[Stored data entries]
☆ ☆ ☆ ☆ ☆

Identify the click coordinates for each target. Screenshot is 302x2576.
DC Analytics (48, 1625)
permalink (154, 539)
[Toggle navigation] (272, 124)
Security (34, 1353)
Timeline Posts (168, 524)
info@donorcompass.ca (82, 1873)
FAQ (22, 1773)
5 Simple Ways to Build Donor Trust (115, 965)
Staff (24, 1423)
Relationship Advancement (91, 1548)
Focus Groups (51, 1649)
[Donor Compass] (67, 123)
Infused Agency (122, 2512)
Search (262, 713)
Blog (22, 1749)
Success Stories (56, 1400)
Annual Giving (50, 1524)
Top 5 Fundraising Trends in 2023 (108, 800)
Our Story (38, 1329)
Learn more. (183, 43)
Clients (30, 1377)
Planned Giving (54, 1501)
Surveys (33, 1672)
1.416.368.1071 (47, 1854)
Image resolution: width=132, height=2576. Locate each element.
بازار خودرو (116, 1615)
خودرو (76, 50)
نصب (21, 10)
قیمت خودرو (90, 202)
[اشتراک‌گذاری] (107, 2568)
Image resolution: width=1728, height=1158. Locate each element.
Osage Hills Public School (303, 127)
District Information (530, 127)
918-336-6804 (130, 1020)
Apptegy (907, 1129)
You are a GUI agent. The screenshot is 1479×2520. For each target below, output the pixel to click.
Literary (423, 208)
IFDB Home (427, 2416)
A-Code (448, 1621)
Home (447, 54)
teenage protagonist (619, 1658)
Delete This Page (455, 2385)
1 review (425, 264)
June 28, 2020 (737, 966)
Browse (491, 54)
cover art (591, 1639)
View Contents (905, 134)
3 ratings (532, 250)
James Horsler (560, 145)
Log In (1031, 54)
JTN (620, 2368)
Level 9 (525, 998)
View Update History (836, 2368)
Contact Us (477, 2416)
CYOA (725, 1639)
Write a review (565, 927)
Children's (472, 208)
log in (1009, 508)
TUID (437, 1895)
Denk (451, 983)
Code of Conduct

☆ ☆ ☆ ☆ ☆

Provide a faithful, complete copy of the entries above.

Identify the click coordinates for each target. Screenshot is 302x2576.
DC Analytics (48, 1625)
permalink (154, 539)
[Toggle navigation] (272, 124)
Security (34, 1353)
Timeline Posts (168, 524)
info@donorcompass.ca (82, 1873)
FAQ (22, 1773)
5 Simple Ways to Build Donor Trust (115, 965)
Staff (24, 1423)
Relationship Advancement (91, 1548)
Focus Groups (51, 1649)
[Donor Compass] (67, 123)
Infused Agency (122, 2512)
Search (262, 713)
Blog (22, 1749)
Success Stories (56, 1400)
Annual Giving (50, 1524)
Top 5 Fundraising Trends in 2023 (108, 800)
Our Story (38, 1329)
Learn more. (183, 43)
Clients (30, 1377)
Planned Giving (54, 1501)
Surveys (33, 1672)
1.416.368.1071 (47, 1854)
Image resolution: width=132, height=2576. Locate each element.
بازار خودرو (116, 1615)
خودرو (76, 50)
نصب (21, 10)
قیمت خودرو (90, 202)
[اشتراک‌گذاری] (107, 2568)
Image resolution: width=1728, height=1158. Locate each element.
Osage Hills Public School (303, 127)
District Information (530, 127)
918-336-6804 (130, 1020)
Apptegy (907, 1129)
You are a GUI agent. The screenshot is 1479×2520. For each target below, output the pixel to click.
Literary (423, 208)
IFDB Home (427, 2416)
A-Code (448, 1621)
Home (447, 54)
teenage protagonist (619, 1658)
Delete This Page (455, 2385)
1 review (425, 264)
June 28, 2020 (737, 966)
Browse (491, 54)
cover art (591, 1639)
View Contents (905, 134)
3 ratings (532, 250)
James Horsler (560, 145)
Log In (1031, 54)
JTN (620, 2368)
Level 9 (525, 998)
View Update History (836, 2368)
Contact Us (477, 2416)
CYOA (725, 1639)
Write a review (565, 927)
Children's (472, 208)
log in (1009, 508)
TUID (437, 1895)
Denk (451, 983)
Code of Conduct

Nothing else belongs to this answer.